Das Argument in Kürze:

Nick Squires schreibt als Italien-Korrespondent der britischen Zeitung Telegraph und sitzt in Rom. Für Recherchen ist er aber auch viel in Griechenland, Süditalien und dem Balkan unterwegs. Nick Squires ist sich in einer Sache ganz sicher: Das Flüchtlingsabkommen mit der Türkei ist eine Farce. Es funktioniert nicht. Wenn überhaupt verschlimmert es die humanitäre Situation, es belastet die europäischen Staaten und lässt Menschen im Ungewissen über ihre Zukunft. Aus Deutschland hört man oft das Argument, man müsse die EU-Beitrittsverhandlungen mit der Türkei weiter aufrechterhalten, sonst gefährde man das wichtige Flüchtlingsabkommen mit der Türkei. Wenn man den Worten von Squires trauen kann, ist dieses Argument hinfällig – und das Flüchtlingsabkommen kein Grund, um mit der Türkei weiter über ihren EU-Beitritt zu verhandeln.

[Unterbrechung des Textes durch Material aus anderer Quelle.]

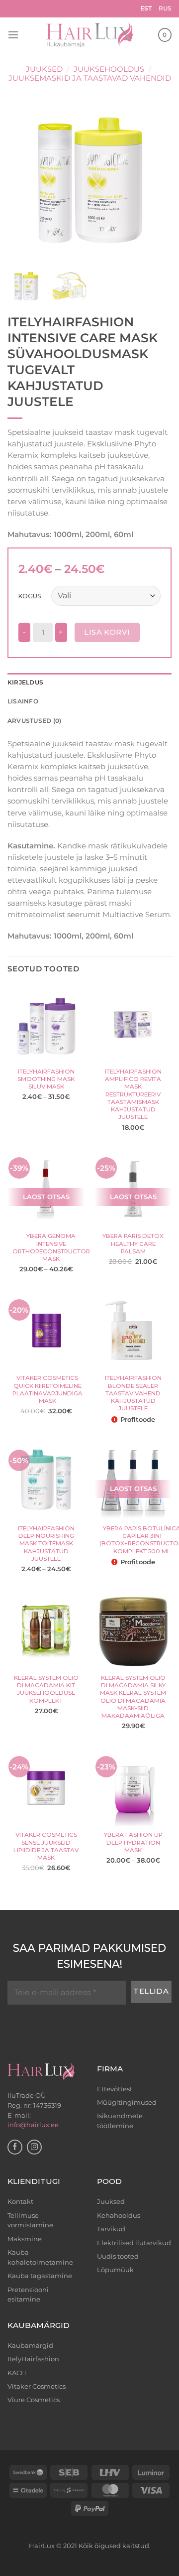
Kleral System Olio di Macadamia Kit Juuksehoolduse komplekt (46, 1689)
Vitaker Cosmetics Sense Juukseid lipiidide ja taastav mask (46, 1846)
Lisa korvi (107, 632)
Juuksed (44, 69)
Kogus (29, 596)
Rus (165, 8)
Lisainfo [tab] (22, 701)
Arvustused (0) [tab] (34, 720)
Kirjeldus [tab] (25, 682)
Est (146, 8)
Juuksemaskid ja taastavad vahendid (89, 78)
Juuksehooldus (109, 69)
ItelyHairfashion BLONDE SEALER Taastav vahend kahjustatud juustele (133, 1393)
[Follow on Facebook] (14, 2147)
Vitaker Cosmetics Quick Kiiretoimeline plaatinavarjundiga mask (47, 1389)
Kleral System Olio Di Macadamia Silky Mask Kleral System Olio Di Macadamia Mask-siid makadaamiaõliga (133, 1696)
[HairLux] (89, 35)
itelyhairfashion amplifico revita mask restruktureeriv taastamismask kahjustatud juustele (133, 1094)
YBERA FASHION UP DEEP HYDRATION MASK (133, 1842)
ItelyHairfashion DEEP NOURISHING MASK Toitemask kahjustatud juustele (46, 1543)
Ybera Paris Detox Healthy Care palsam (133, 1243)
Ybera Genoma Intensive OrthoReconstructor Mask (51, 1247)
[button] (13, 35)
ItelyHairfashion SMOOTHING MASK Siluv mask (46, 1079)
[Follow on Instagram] (34, 2147)
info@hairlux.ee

Das Flüchtlingsabkommen mit der Türkei hat die humanitäre Situation rapide verschlechtert   

Bis jetzt sind nur wenige tausend Flüchtlinge durch das Abkommen umgesiedelt worden. Auf der anderen Seite fordere dieses Abkommen einen gewaltigen humanitären Preis: Die Balkan-Route und Südgriechenland seien überlastet mit Flüchtlingen, denen ein ungewisses Schicksal bevorsteht. Familien, die nicht wissen, wie lange sie warten müssen, die nicht wissen, wohin und wann sie umgesiedelt werden.